Defectos en los propios paneles solares
Aunque no es lo más habitual, los módulos solares también pueden sufrir microfisuras, infiltración de humedad o fallos en sus cajas de conexiones. Estos defectos, sobre todo si la placa está expuesta a condiciones extremas, pueden acabar derivando en fugas eléctricas.
Exceso de sensibilidad del diferencial
En ciertos casos, el problema no está en la instalación en sí, sino en el propio diferencial. Algunos dispositivos son extremadamente sensibles y pueden saltar incluso con fugas mínimas que no representan un riesgo real. Cambiarlo por uno con la sensibilidad adecuada puede resolver el problema sin comprometer la seguridad.
Salta el diferencial de placas solares: ¿Cómo puedo solucionarlo?

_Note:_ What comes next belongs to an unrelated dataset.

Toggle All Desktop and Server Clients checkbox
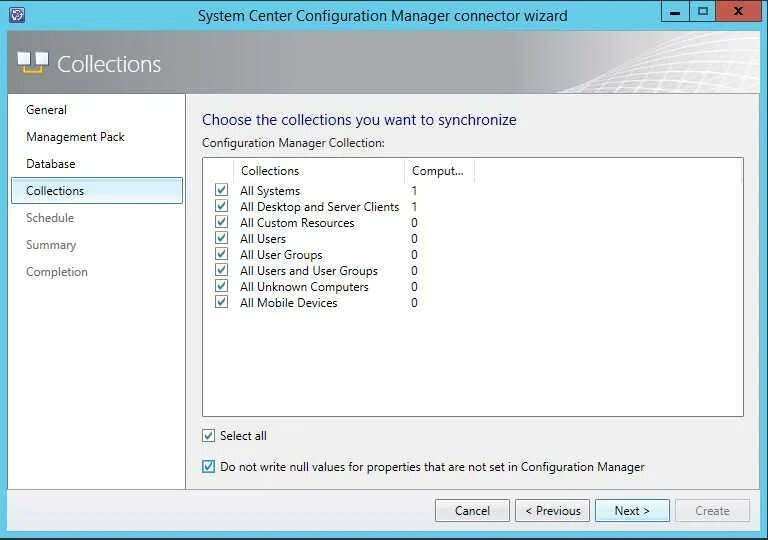tap(221, 206)
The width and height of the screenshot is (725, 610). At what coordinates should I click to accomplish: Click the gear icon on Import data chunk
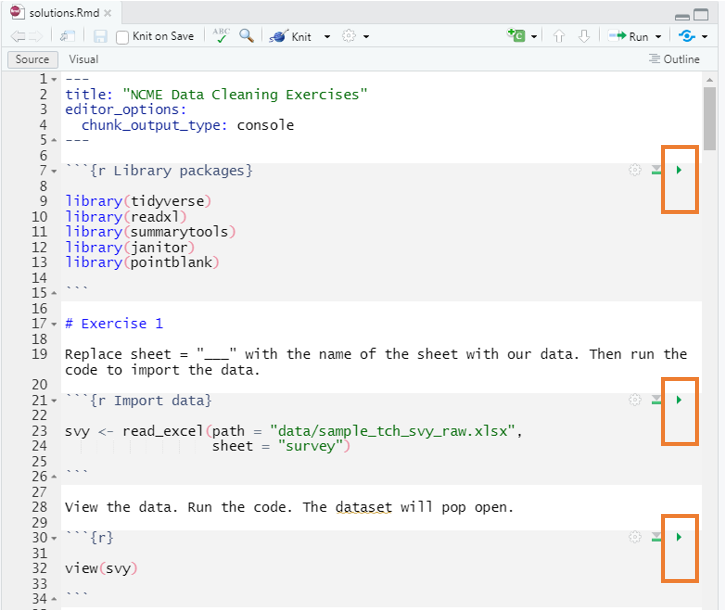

Lo primero que hay que tener en cuenta es que, si el diferencial salta con frecuencia, no debe ignorarse el problema. Puede tratarse de una pequeña fuga sin importancia, pero también de un fallo que comprometa la seguridad de la instalación y de quienes la utilizan.
Revisión de la instalación por un técnico
La medida más recomendable es contactar con un instalador especializado para que realice una inspección completa. Un profesional puede identificar si el fallo proviene de la humedad, del cableado, del inversor o de los propios paneles, y aplicar la solución más adecuada.
Mejorar el sellado y la protección frente a la humedad
Si la causa es la lluvia o la condensación, el problema suele ser más fácil de detectar. En estos casos, conviene reforzar las protecciones: sustituir cajas de empalme deterioradas, mejorar las cubiertas o revisar los sellados de los conectores. Un buen aislamiento es clave para evitar que el agua entre en contacto con los componentes eléctricos.
Sustitución de cables y conexiones
En el caso de cables deteriorados o conexiones defectuosas, lo más eficaz es sustituirlos por componentes de calidad y asegurarse de que todas las uniones estén correctamente protegidas y aisladas.
Revisión o cambio del inversor
Si el origen del problema es el inversor, el técnico puede repararlo o recomendar su sustitución por un modelo más adecuado. A veces, actualizar el firmware del equipo también puede resolver errores de funcionamiento.
Instalación de diferenciales adecuados
En ocasiones, basta con sustituir el diferencial por uno con la sensibilidad correcta para instalaciones fotovoltaicas, como señalábamos más arriba. Existen dispositivos específicos capaces de detectar fugas de corriente continua, más habituales en sistemas solares, y evitar así disparos innecesarios.
Mantenimiento preventivo
Una vez solucionado el problema, es fundamental llevar a cabo un mantenimiento periódico de la instalación: revisar el estado de los paneles, las cajas de conexión, los cables y el inversor, así como comprobar que las protecciones eléctricas siguen en buen estado. Esto reduce significativamente el riesgo de que el problema vuelva a repetirse.